Written problem –
Answer these questions from the Good Friday reflection:
(a) According to the rubrics, how does the priest offer the first prayer?
(b) What do the priests and deacons do at the outset of the service?
(c) Until when do people remain in prayer and adoration after this movement?

Selected text –
Today, as we gather this afternoon to commemorate the second movement of the Paschal Symphony, this idea continues.  There is no "ordinary" entrance; I'll have more to say on that in a moment.  But when the priest first speaks, it is not to give an "Opening Prayer."  The rubrics are very specific that the priest offers this first prayer "with hands joined" rather than the using the orans gesture normally used for an opening prayer?  Why?  Because this prayer today is NOT an opening prayer; the celebration TODAY is a continuation of the celebration begun last night.  At the end of this afternoon's service, notice again that there is no final blessing or dismissal; the ministers simply leave the sanctuary.

Personally, several things always "grab" me about today's service.  First, at the outset, the priests and deacons prostrate ourselves in prayer.  No other gesture or posture is as profound in our liturgy, in my opinion.  It is an act of total surrender.  To be vested as a minister of the Gospel and then, in the presence of the People of God, to lie down before God is a most awesome and vulnerable moment.  For me, I am reminded of the only other time I did this: at the Mass of Ordination when I was ordained a deacon.  At ordination, and now on every Good Friday, I prostrate myself before God the people I have been ordained to serve.  As I said, nothing is more awesome and vulnerable.

Second, there is the sense I spoke of above that this is not a "new" service, but that we are simply entering a new phase of the sacred worship initiated last night.  In many monasteries and convents, and now even in some parishes, people don't leave after the Holy Thursday celebration.  Often serving in shifts throughout the night, people are in constant prayer and adoration awaiting today's movement to commence.  They will remain after today's movement, in prayer and adoration, until the solemn Easter Vigil tomorrow night on Holy Saturday.  One Paschal Symphony in three movements.

Rows pointing to places in documents and screenshots:

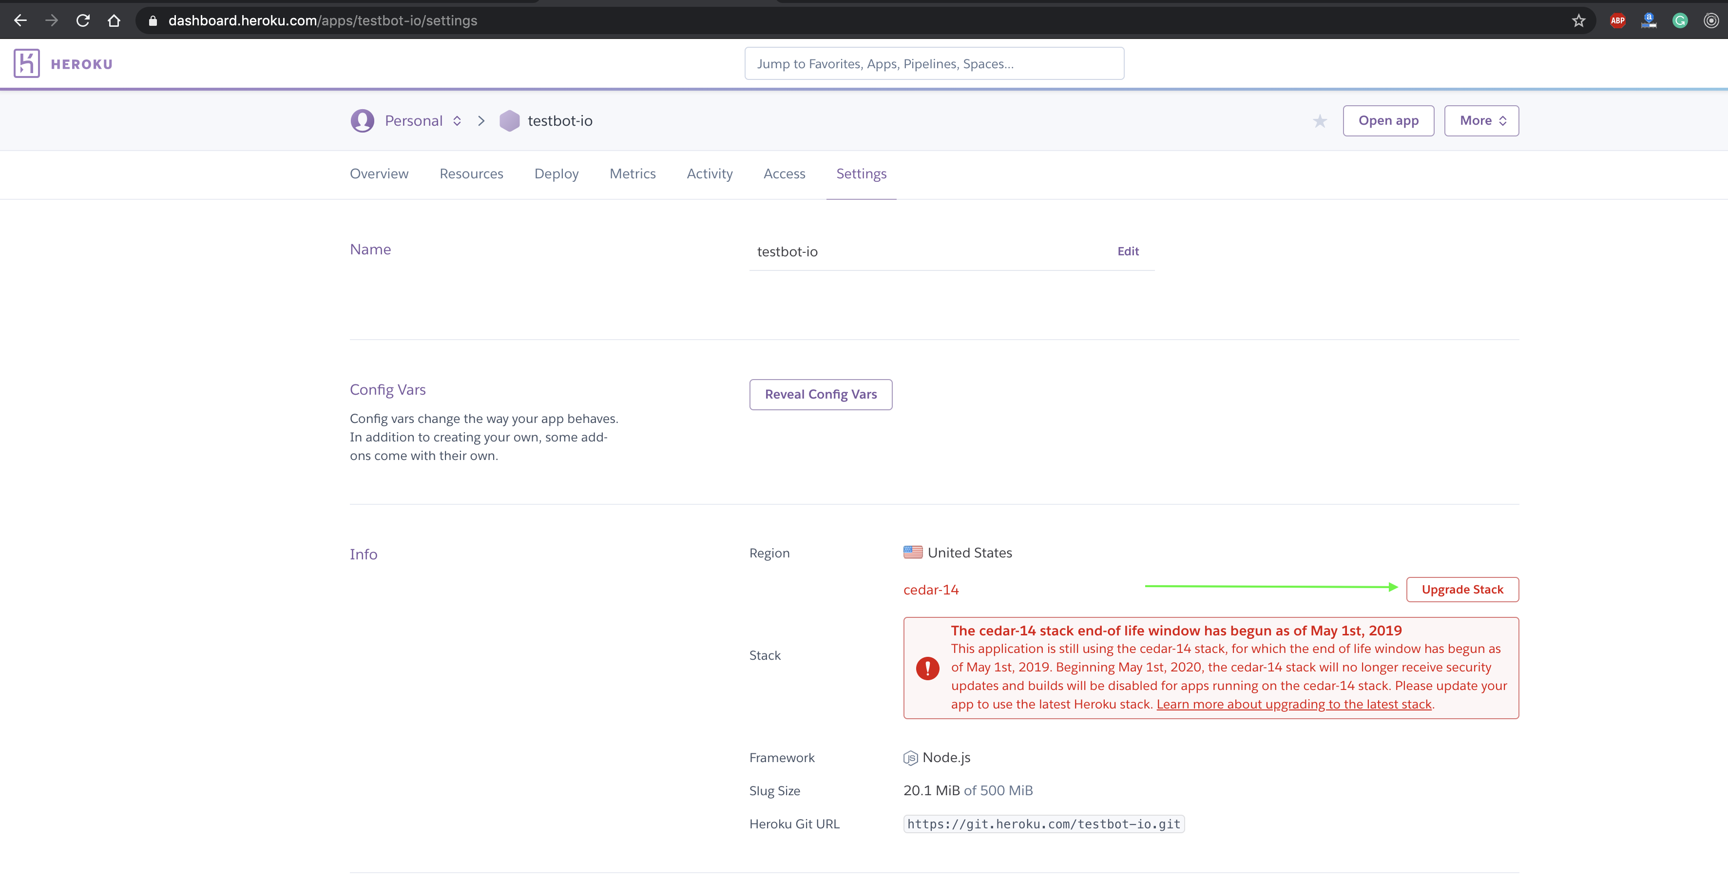Screen dimensions: 1728x880
Task: Open the upgrade-to-the-latest-stack link
Action: coord(1293,704)
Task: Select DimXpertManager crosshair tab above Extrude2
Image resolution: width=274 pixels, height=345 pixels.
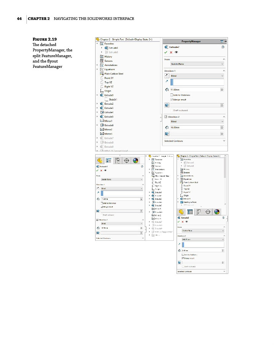Action: 208,212
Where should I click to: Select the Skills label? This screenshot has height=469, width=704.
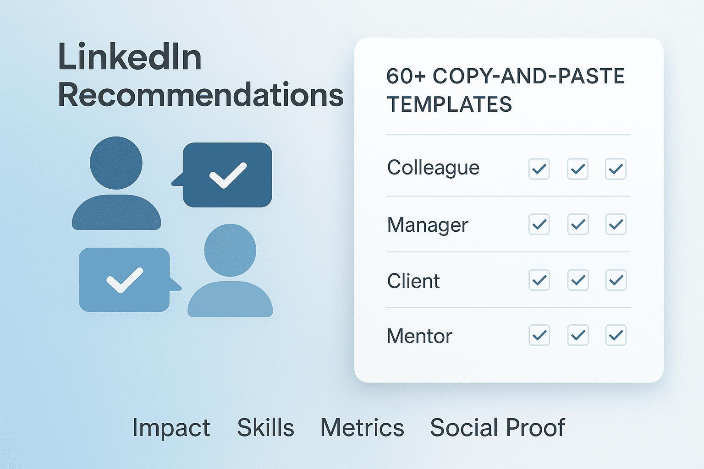(265, 428)
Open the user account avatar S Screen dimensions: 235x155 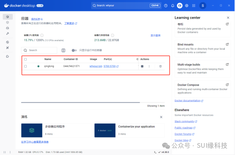(203, 6)
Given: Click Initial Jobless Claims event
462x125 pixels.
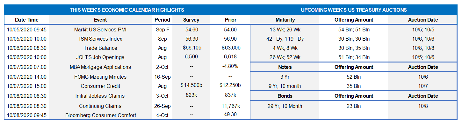Looking at the screenshot, I should pos(100,96).
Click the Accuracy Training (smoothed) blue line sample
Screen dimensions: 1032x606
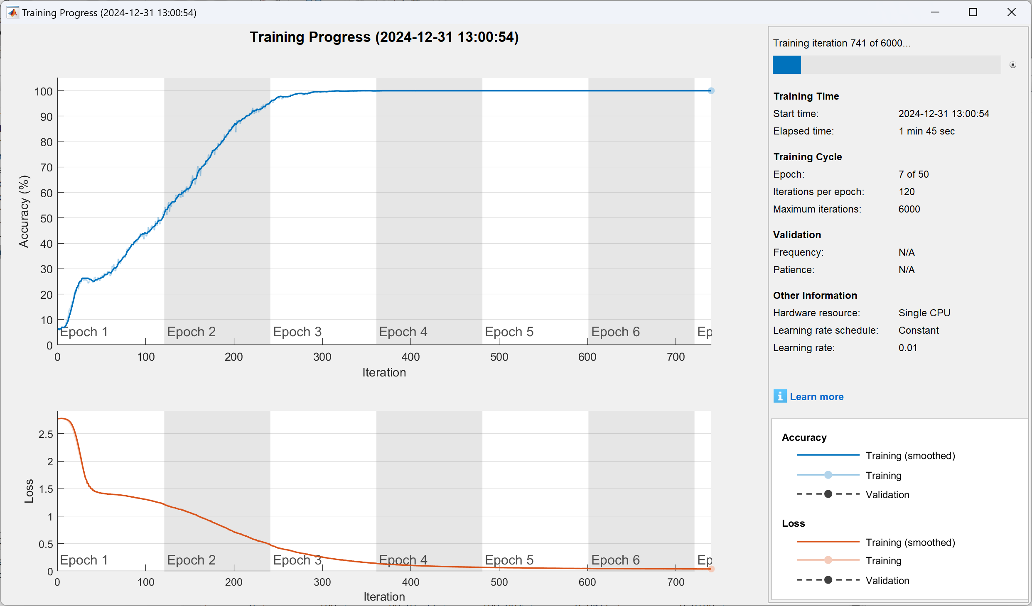[828, 455]
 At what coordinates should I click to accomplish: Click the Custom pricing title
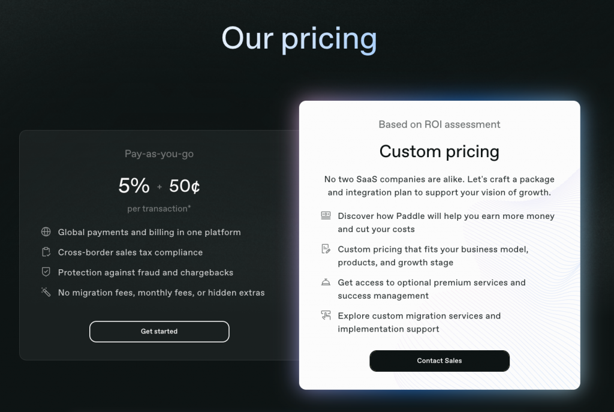(440, 152)
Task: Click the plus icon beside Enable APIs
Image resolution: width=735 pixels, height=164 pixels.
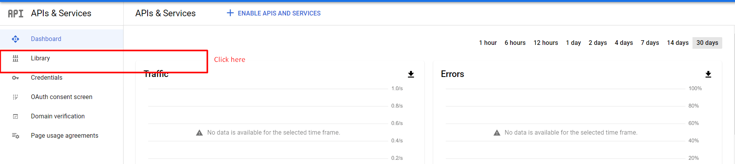Action: pos(230,13)
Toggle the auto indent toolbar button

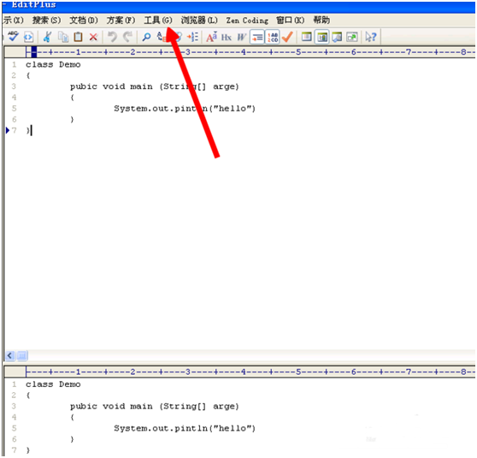point(257,37)

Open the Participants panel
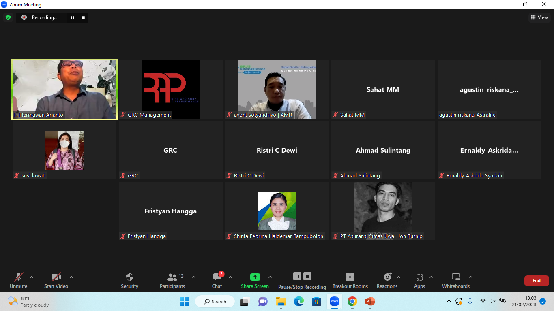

Solution for this problem –
(a) With hands joined.
(b) They prostrate themselves in prayer.
(c) Until the solemn Easter Vigil on the night of Holy Saturday.